# Antidistillation Sampling

This repository implements the techniques described in our paper "Antidistillation Sampling" for protecting language models from distillation attacks while preserving their utility.

## Overview

Frontier language models that return extended reasoning traces inadvertently yield rich token sequences that can facilitate model distillation (model stealing). Consequently, model owners may prefer token sampling strategies that limit the effectiveness of distillation. 

**Antidistillation sampling** provides this capability: By modifying the model's next-token probability distribution, it poisons reasoning traces so they are less useful for distillation without significantly degrading model utility.

## How It Works

The core idea is to adjust the teacher model's sampling distribution using gradients from a student model on downstream tasks. By sampling in directions that would make the student perform worse if it learns from these traces, we can generate data that maintains high quality but resists distillation.

The method involves:
1. Computing gradients from the student model on a holdout set
2. Using these gradients in a finite difference approximation to modify the teacher's sampling distribution
3. Controlling the tradeoff between teacher performance and distillation resistance via a λ parameter

## Installation

1. Install uv: https://docs.astral.sh/uv/getting-started/installation/
2. Run `uv sync` to install dependencies from the environment file
3. Install flash-attention: `uv add flash-attn --no-build-isolation`

## Project Structure

- `save_grad.py` - Computes and saves gradients from a student model
- `gentraces.py` - Generates reasoning traces with optional antidistillation sampling
- `distill.py` - Implements model distillation from the generated traces
- `utils.py` - Utility functions for dataset loading, initialization, etc.
- `Makefile` - Orchestrates the entire pipeline
- Configuration files:
  - `gen_config.yaml` - Configuration for trace generation
  - `train_config.yaml` - Configuration for model training/distillation
  - `acc_config.yaml` - Accelerate configuration for distributed training

## Pipeline

The full pipeline consists of 5 main steps:

1. **Generate holdout traces**: Create a dataset of reasoning traces from the teacher model on a holdout set.
2. **Compute student gradients**: Calculate gradients from a student model on the holdout traces.
3. **Generate training traces**: Create training traces using different tau/lambda parameters, with optional antidistillation sampling.
4. **Distill models**: Train student models on the generated traces.
5. **Evaluate models**: Evaluate the performance of the distilled models.

## Running the Pipeline

You can run the full pipeline with:

```bash
bash pipeline.sh
```

### Key Configuration Parameters:

- **EXP_DIR**: Output directory for all experiment data
- **SEED**: Random seed for reproducibility
- **DATASET**: Dataset to use (e.g., gsm8k, hendrycks_math)
- **TAU_LAMS**: Tau/Lambda parameter pairs (temperature and antidistillation strength)

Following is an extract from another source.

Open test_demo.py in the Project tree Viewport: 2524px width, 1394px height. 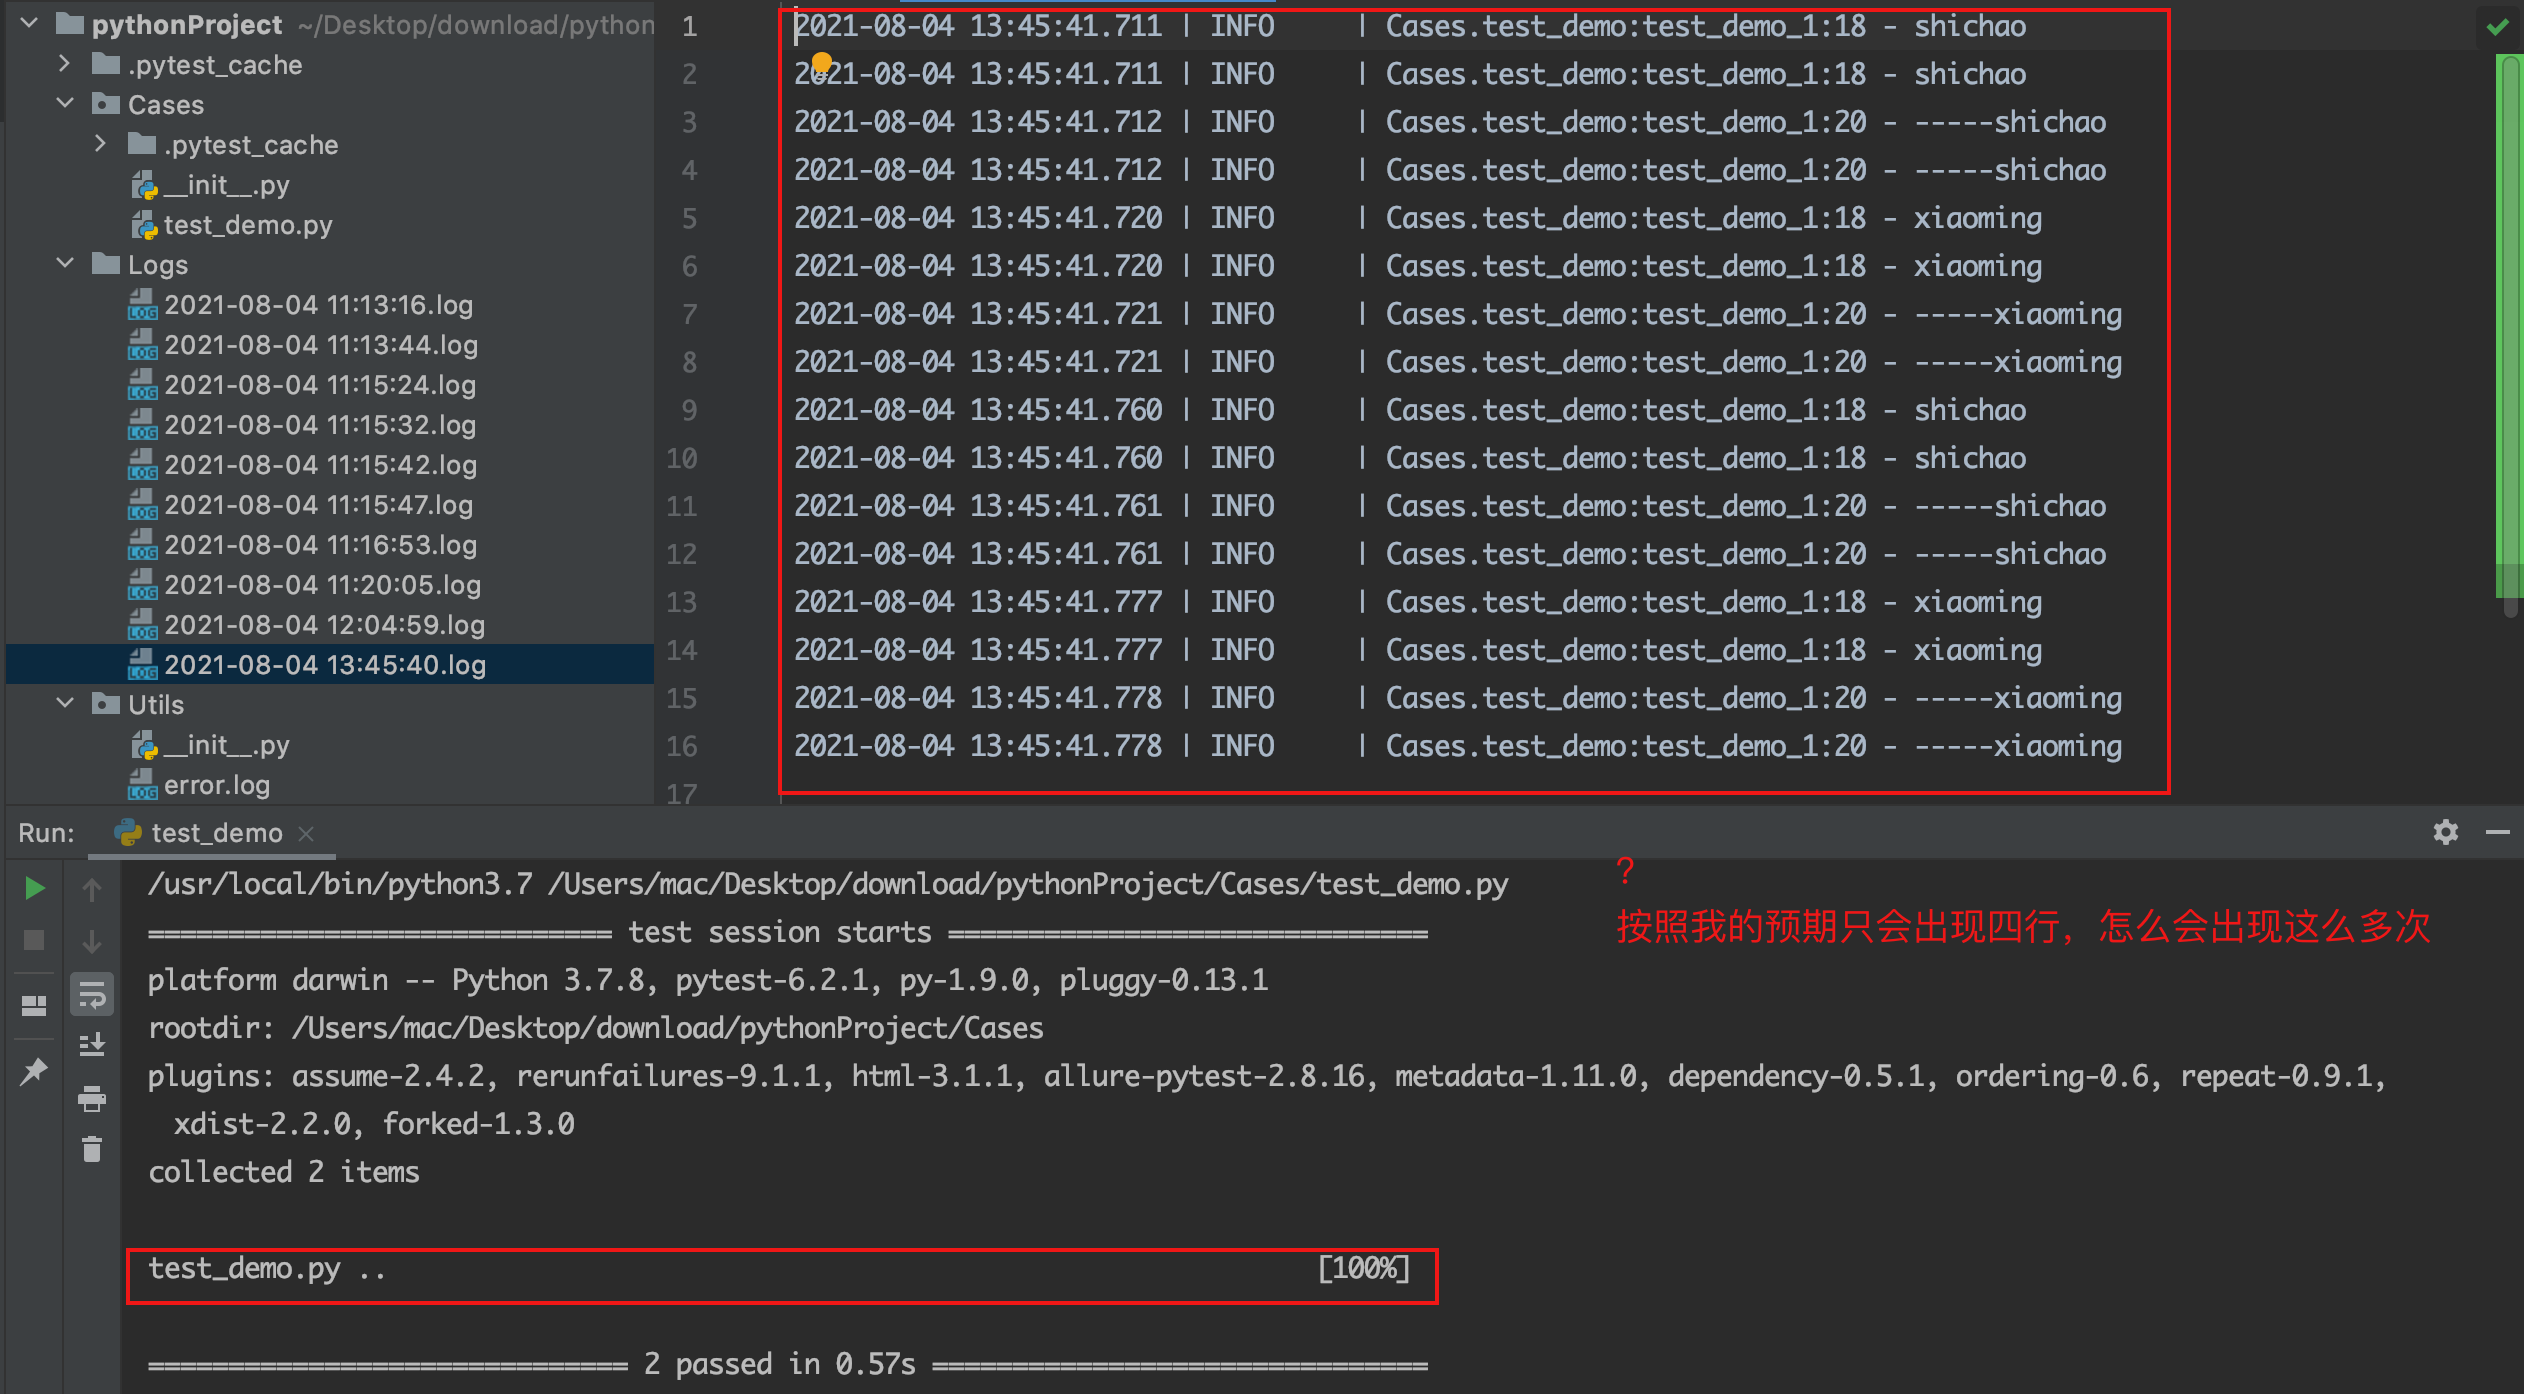(248, 224)
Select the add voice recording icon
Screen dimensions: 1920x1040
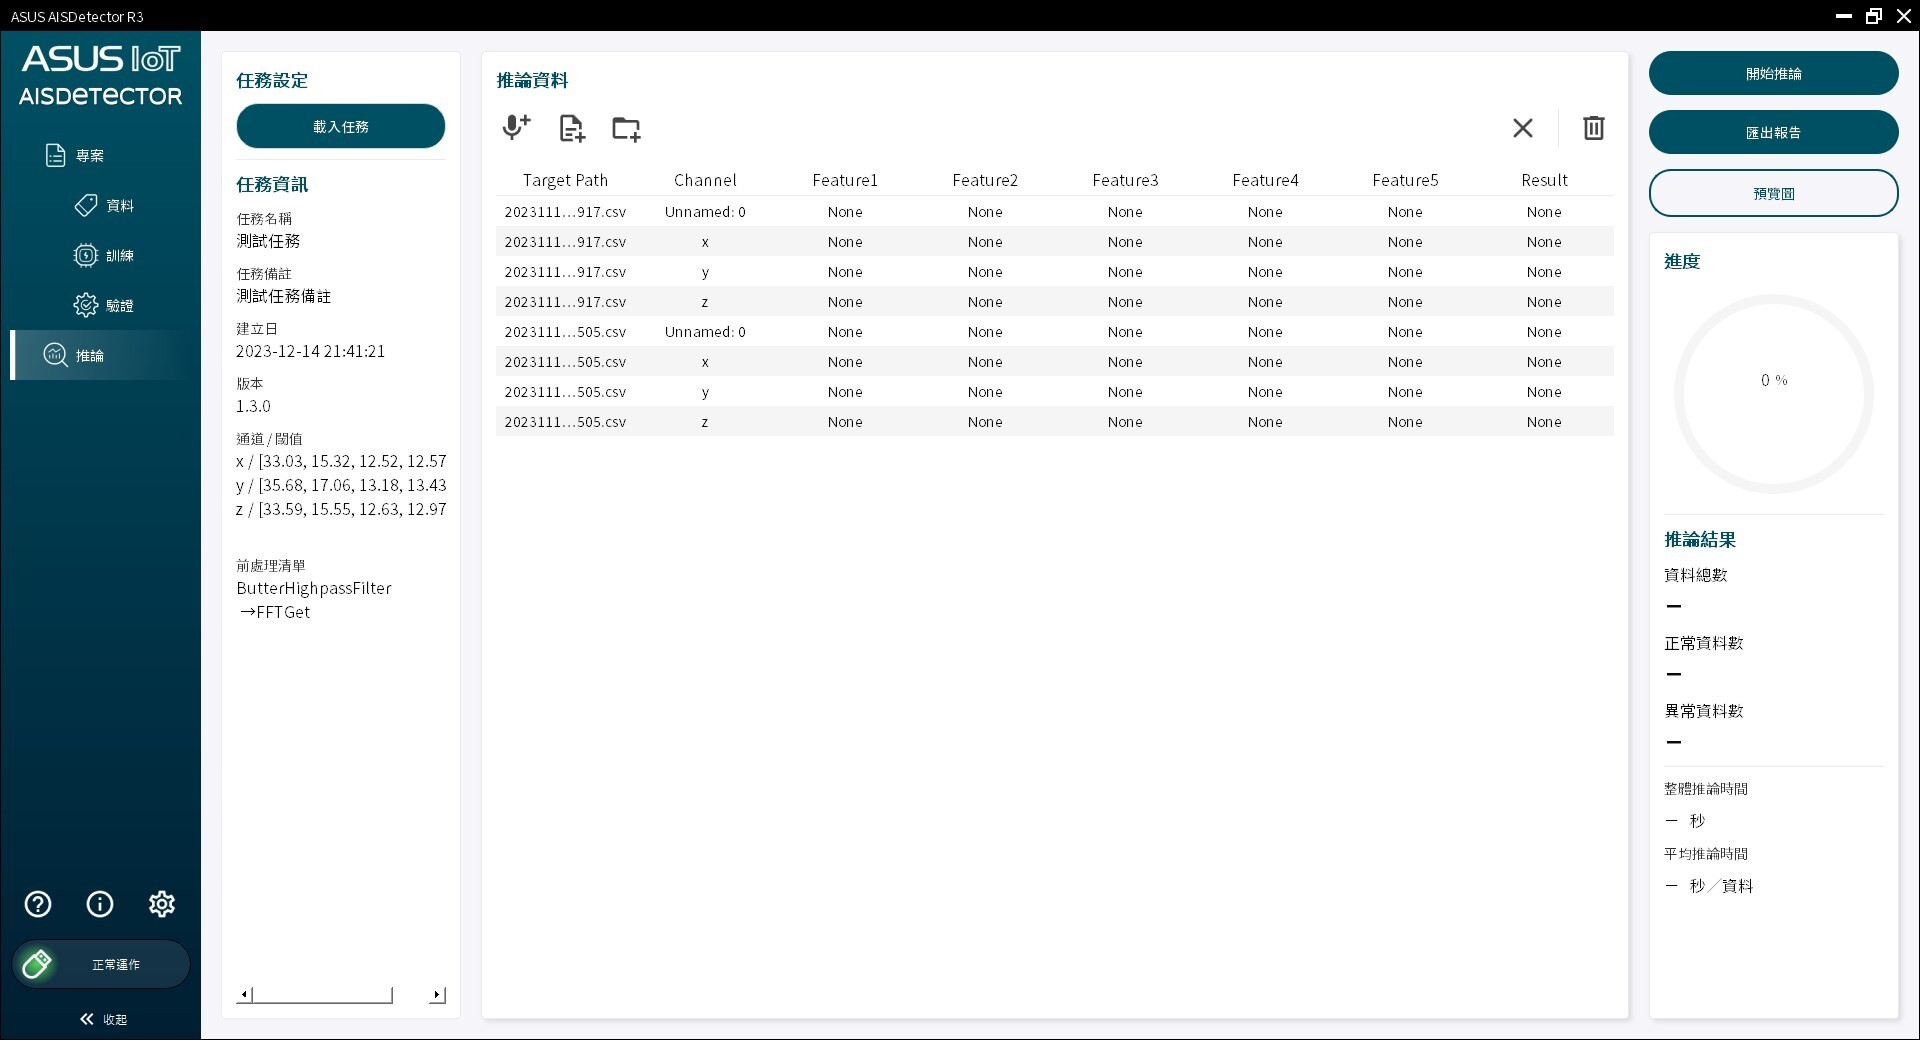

## How to Modify the Pipeline

### Changing Configuration Files

1. **gen_config.yaml**: Modify to change trace generation parameters like:
   - Teacher model
   - Maximum token length
   - Temperature (tau)
   - Antidistillation strength (lambda)
   - Dataset settings

2. **train_config.yaml**: Modify to change training parameters like:
   - Student model
   - Learning rate
   - Batch size
   - Number of epochs
   - LoRA parameters

### Adding New Models or Datasets

1. To add new models, modify the MODEL_NAME parameter when running the pipeline.
2. To add new datasets, you'll need to implement a loading function in utils.py similar to `load_gsm8k` or `load_hendrycks_math_dataset`.

## Experimental Results

Our paper demonstrates that antidistillation sampling provides an effective defense against model distillation. With appropriate hyperparameters, we can maintain high teacher model performance while significantly reducing the effectiveness of distillation.

The paper shows that by tuning the λ parameter, we can control the trade-off between maintaining teacher accuracy and preventing successful distillation.